The safe use of pharmaceuticals in food-producing animals is vital to protect animal welfare and human food safety. Adverse events (AEs) may signal unexpected pharmacokinetic or toxicokinetic effects, increasing the risk of violative residues in the food chain. This study introduces a predictive framework for classifying outcomes (Death vs. Recovery) using ~1.28 million reports (1987-2025 Q1) from the U.S. FDA's OpenFDA Center for Veterinary Medicine. A preprocessing pipeline merged relational tables and standardized AEs through VeDDRA ontologies.

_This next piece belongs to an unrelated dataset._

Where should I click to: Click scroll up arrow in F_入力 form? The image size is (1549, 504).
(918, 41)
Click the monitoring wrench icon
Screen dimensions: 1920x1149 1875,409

Data were normalized, missing values imputed, and high-cardinality features reduced; physicochemical drug properties were integrated to capture chemical-residue links. We evaluated supervised models, including Random Forest, CatBoost, XGBoost, ExcelFormer, and large language models (Gemma 3-27B, Phi 3-12B). Class imbalance was addressed, such as undersampling and oversampling, with a focus on prioritizing recall for fatal outcomes. Ensemble methods(Voting, Stacking) and CatBoost performed best, achieving precision, recall, and F1-scores of 0.95. Incorporating Average Uncertainty Margin (AUM)-based pseudo-labeling of uncertain cases improved minority-class detection, particularly in ExcelFormer and XGBoost. Interpretability via SHAP identified biologically plausible predictors, including lung, heart, and bronchial disorders, animal demographics, and drug physicochemical properties. These features were strongly linked to fatal outcomes. Overall, the framework shows that combining rigorous data engineering, advanced machine learning, and explainable AI enables accurate, interpretable predictions of veterinary safety outcomes. The approach supports FARAD's mission by enabling early detection of high-risk drug-event profiles, strengthening residue risk assessment, and informing regulatory and clinical decision-making.